[Excerpt from a dataset]

##############################

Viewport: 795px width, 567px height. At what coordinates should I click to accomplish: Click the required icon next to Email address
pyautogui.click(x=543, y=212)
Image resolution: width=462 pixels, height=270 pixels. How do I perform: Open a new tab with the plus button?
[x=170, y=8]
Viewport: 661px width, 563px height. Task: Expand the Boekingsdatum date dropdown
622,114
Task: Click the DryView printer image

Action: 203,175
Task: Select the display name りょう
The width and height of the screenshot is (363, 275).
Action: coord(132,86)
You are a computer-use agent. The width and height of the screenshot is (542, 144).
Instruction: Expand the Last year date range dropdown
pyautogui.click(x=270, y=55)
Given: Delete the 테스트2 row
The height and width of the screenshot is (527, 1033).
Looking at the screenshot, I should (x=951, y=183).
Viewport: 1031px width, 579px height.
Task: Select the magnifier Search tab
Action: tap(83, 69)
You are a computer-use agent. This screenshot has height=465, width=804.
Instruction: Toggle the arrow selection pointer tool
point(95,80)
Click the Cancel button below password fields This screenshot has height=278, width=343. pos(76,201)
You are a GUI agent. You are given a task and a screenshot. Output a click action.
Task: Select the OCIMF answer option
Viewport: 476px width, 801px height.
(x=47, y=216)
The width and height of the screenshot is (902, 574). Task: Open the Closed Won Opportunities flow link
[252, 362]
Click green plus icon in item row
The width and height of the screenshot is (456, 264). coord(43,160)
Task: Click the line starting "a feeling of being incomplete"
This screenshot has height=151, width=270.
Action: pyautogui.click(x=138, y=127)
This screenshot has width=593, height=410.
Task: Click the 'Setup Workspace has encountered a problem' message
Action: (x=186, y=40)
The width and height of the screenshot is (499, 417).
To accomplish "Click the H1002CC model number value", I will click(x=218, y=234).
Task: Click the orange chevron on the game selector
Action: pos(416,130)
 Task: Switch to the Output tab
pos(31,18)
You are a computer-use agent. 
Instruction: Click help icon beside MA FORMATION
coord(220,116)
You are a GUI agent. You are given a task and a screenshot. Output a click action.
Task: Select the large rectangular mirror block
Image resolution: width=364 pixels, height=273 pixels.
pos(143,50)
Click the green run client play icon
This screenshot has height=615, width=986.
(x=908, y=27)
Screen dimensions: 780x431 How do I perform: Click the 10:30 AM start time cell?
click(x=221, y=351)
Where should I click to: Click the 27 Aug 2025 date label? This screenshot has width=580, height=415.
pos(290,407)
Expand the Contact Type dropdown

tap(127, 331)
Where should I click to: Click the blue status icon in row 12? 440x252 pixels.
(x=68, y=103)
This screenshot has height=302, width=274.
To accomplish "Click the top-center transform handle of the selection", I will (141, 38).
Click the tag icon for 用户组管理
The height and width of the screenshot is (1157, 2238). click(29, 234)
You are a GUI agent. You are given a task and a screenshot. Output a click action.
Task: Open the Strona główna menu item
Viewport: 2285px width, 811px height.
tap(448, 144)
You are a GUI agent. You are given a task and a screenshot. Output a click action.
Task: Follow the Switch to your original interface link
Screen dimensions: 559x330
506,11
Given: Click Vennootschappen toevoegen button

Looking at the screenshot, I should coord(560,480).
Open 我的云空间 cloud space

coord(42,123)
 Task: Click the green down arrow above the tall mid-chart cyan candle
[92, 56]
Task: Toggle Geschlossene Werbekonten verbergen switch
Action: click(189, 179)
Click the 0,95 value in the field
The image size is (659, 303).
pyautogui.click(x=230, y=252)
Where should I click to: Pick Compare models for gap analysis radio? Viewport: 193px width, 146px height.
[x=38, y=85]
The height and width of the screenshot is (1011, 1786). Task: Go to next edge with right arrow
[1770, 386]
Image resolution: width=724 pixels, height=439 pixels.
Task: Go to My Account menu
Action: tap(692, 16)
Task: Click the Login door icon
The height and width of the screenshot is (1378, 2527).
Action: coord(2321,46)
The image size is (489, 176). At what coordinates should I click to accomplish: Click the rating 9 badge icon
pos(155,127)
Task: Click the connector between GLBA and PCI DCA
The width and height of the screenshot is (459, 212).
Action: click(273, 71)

##############################

Task brief: Reproduce the records from their first line up to and including the line with "Action: (x=186, y=40)".

Answer:
Viewport: 795px width, 567px height. At what coordinates should I click to accomplish: Click the required icon next to Email address
pyautogui.click(x=543, y=212)
Image resolution: width=462 pixels, height=270 pixels. How do I perform: Open a new tab with the plus button?
[x=170, y=8]
Viewport: 661px width, 563px height. Task: Expand the Boekingsdatum date dropdown
622,114
Task: Click the DryView printer image

Action: 203,175
Task: Select the display name りょう
The width and height of the screenshot is (363, 275).
Action: coord(132,86)
You are a computer-use agent. The width and height of the screenshot is (542, 144).
Instruction: Expand the Last year date range dropdown
pyautogui.click(x=270, y=55)
Given: Delete the 테스트2 row
The height and width of the screenshot is (527, 1033).
Looking at the screenshot, I should (x=951, y=183).
Viewport: 1031px width, 579px height.
Task: Select the magnifier Search tab
Action: tap(83, 69)
You are a computer-use agent. This screenshot has height=465, width=804.
Instruction: Toggle the arrow selection pointer tool
point(95,80)
Click the Cancel button below password fields This screenshot has height=278, width=343. pos(76,201)
You are a GUI agent. You are given a task and a screenshot. Output a click action.
Task: Select the OCIMF answer option
Viewport: 476px width, 801px height.
(x=47, y=216)
The width and height of the screenshot is (902, 574). Task: Open the Closed Won Opportunities flow link
[252, 362]
Click green plus icon in item row
The width and height of the screenshot is (456, 264). coord(43,160)
Task: Click the line starting "a feeling of being incomplete"
This screenshot has height=151, width=270.
Action: pyautogui.click(x=138, y=127)
This screenshot has width=593, height=410.
Task: Click the 'Setup Workspace has encountered a problem' message
Action: (x=186, y=40)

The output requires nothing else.